— START —
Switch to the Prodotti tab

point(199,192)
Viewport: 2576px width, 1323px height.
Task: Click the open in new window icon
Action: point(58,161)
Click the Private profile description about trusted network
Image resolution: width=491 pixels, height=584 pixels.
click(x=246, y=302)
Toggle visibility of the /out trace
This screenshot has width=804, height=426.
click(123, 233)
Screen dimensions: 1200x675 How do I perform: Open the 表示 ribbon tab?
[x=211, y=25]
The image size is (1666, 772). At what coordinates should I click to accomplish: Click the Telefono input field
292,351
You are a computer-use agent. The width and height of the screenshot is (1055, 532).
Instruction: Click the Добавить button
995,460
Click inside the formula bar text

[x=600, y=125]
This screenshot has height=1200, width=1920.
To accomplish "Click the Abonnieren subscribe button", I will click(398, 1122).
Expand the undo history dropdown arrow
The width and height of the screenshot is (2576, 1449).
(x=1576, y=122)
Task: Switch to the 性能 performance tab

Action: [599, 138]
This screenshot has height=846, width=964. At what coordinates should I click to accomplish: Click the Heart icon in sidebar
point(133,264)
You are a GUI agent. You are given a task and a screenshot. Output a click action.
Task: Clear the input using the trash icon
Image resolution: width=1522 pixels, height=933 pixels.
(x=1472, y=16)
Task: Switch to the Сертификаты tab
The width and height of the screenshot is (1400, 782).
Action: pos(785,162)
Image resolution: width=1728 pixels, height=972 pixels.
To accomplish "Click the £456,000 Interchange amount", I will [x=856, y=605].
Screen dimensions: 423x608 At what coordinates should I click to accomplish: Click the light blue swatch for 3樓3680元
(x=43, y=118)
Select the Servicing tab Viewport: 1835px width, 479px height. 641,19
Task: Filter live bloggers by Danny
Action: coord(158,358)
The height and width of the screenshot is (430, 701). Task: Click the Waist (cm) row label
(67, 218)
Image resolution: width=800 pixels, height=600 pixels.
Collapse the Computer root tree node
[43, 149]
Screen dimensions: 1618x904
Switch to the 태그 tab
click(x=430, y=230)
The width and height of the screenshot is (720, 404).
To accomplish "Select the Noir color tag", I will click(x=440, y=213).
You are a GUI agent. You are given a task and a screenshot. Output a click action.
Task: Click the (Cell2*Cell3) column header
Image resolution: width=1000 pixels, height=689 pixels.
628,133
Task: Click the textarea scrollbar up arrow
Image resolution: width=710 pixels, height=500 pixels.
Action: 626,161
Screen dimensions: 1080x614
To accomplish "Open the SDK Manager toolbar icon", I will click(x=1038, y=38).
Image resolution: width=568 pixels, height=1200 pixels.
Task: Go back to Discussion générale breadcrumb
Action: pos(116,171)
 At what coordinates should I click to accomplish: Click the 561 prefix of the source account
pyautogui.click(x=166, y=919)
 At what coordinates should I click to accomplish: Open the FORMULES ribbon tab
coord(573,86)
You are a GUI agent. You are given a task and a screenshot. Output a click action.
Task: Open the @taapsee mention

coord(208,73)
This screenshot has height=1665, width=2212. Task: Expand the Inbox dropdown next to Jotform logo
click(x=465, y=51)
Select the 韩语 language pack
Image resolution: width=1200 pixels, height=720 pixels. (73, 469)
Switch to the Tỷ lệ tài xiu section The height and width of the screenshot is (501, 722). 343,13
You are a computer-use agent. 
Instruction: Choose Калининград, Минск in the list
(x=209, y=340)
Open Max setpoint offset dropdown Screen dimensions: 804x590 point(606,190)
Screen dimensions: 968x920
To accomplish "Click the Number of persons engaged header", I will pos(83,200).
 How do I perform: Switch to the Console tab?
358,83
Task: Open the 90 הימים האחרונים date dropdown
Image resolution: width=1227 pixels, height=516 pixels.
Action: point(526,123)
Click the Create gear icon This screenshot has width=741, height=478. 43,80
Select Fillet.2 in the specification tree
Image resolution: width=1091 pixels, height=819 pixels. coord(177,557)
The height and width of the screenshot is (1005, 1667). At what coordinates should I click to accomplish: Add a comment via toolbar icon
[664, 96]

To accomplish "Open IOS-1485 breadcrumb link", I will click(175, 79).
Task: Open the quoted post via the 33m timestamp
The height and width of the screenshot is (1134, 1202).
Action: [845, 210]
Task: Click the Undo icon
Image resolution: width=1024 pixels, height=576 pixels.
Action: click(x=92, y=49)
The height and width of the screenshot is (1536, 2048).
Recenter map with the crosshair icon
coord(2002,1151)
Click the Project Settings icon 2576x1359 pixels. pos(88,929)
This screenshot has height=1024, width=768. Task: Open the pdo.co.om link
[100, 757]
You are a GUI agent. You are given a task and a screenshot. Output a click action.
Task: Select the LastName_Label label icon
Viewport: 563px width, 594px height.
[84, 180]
— END —
> Objective: Edit the lines above by putting "Star icon" in place of "Heart icon", and leave everything else as it is.

> Response for this exercise:
Switch to the Prodotti tab

point(199,192)
Viewport: 2576px width, 1323px height.
Task: Click the open in new window icon
Action: point(58,161)
Click the Private profile description about trusted network
Image resolution: width=491 pixels, height=584 pixels.
click(x=246, y=302)
Toggle visibility of the /out trace
This screenshot has width=804, height=426.
click(123, 233)
Screen dimensions: 1200x675 How do I perform: Open the 表示 ribbon tab?
[x=211, y=25]
The image size is (1666, 772). At what coordinates should I click to accomplish: Click the Telefono input field
292,351
You are a computer-use agent. The width and height of the screenshot is (1055, 532).
Instruction: Click the Добавить button
995,460
Click inside the formula bar text

[x=600, y=125]
This screenshot has height=1200, width=1920.
To accomplish "Click the Abonnieren subscribe button", I will click(398, 1122).
Expand the undo history dropdown arrow
The width and height of the screenshot is (2576, 1449).
(x=1576, y=122)
Task: Switch to the 性能 performance tab

Action: [599, 138]
This screenshot has height=846, width=964. At what coordinates should I click to accomplish: Click the Star icon in sidebar
point(133,264)
You are a GUI agent. You are given a task and a screenshot. Output a click action.
Task: Clear the input using the trash icon
Image resolution: width=1522 pixels, height=933 pixels.
(x=1472, y=16)
Task: Switch to the Сертификаты tab
The width and height of the screenshot is (1400, 782).
Action: pos(785,162)
Image resolution: width=1728 pixels, height=972 pixels.
To accomplish "Click the £456,000 Interchange amount", I will [x=856, y=605].
Screen dimensions: 423x608 At what coordinates should I click to accomplish: Click the light blue swatch for 3樓3680元
(x=43, y=118)
Select the Servicing tab Viewport: 1835px width, 479px height. 641,19
Task: Filter live bloggers by Danny
Action: coord(158,358)
The height and width of the screenshot is (430, 701). Task: Click the Waist (cm) row label
(67, 218)
Image resolution: width=800 pixels, height=600 pixels.
Collapse the Computer root tree node
[43, 149]
Screen dimensions: 1618x904
Switch to the 태그 tab
click(x=430, y=230)
The width and height of the screenshot is (720, 404).
To accomplish "Select the Noir color tag", I will click(x=440, y=213).
You are a GUI agent. You are given a task and a screenshot. Output a click action.
Task: Click the (Cell2*Cell3) column header
Image resolution: width=1000 pixels, height=689 pixels.
628,133
Task: Click the textarea scrollbar up arrow
Image resolution: width=710 pixels, height=500 pixels.
Action: 626,161
Screen dimensions: 1080x614
To accomplish "Open the SDK Manager toolbar icon", I will click(x=1038, y=38).
Image resolution: width=568 pixels, height=1200 pixels.
Task: Go back to Discussion générale breadcrumb
Action: pos(116,171)
 At what coordinates should I click to accomplish: Click the 561 prefix of the source account
pyautogui.click(x=166, y=919)
 At what coordinates should I click to accomplish: Open the FORMULES ribbon tab
coord(573,86)
You are a GUI agent. You are given a task and a screenshot. Output a click action.
Task: Open the @taapsee mention

coord(208,73)
This screenshot has height=1665, width=2212. Task: Expand the Inbox dropdown next to Jotform logo
click(x=465, y=51)
Select the 韩语 language pack
Image resolution: width=1200 pixels, height=720 pixels. (73, 469)
Switch to the Tỷ lệ tài xiu section The height and width of the screenshot is (501, 722). 343,13
You are a computer-use agent. 
Instruction: Choose Калининград, Минск in the list
(x=209, y=340)
Open Max setpoint offset dropdown Screen dimensions: 804x590 point(606,190)
Screen dimensions: 968x920
To accomplish "Click the Number of persons engaged header", I will pos(83,200).
 How do I perform: Switch to the Console tab?
358,83
Task: Open the 90 הימים האחרונים date dropdown
Image resolution: width=1227 pixels, height=516 pixels.
Action: point(526,123)
Click the Create gear icon This screenshot has width=741, height=478. 43,80
Select Fillet.2 in the specification tree
Image resolution: width=1091 pixels, height=819 pixels. coord(177,557)
The height and width of the screenshot is (1005, 1667). At what coordinates should I click to accomplish: Add a comment via toolbar icon
[664, 96]

To accomplish "Open IOS-1485 breadcrumb link", I will click(175, 79).
Task: Open the quoted post via the 33m timestamp
The height and width of the screenshot is (1134, 1202).
Action: [845, 210]
Task: Click the Undo icon
Image resolution: width=1024 pixels, height=576 pixels.
Action: click(x=92, y=49)
The height and width of the screenshot is (1536, 2048).
Recenter map with the crosshair icon
coord(2002,1151)
Click the Project Settings icon 2576x1359 pixels. pos(88,929)
This screenshot has height=1024, width=768. Task: Open the pdo.co.om link
[100, 757]
You are a GUI agent. You are given a task and a screenshot. Output a click action.
Task: Select the LastName_Label label icon
Viewport: 563px width, 594px height.
[84, 180]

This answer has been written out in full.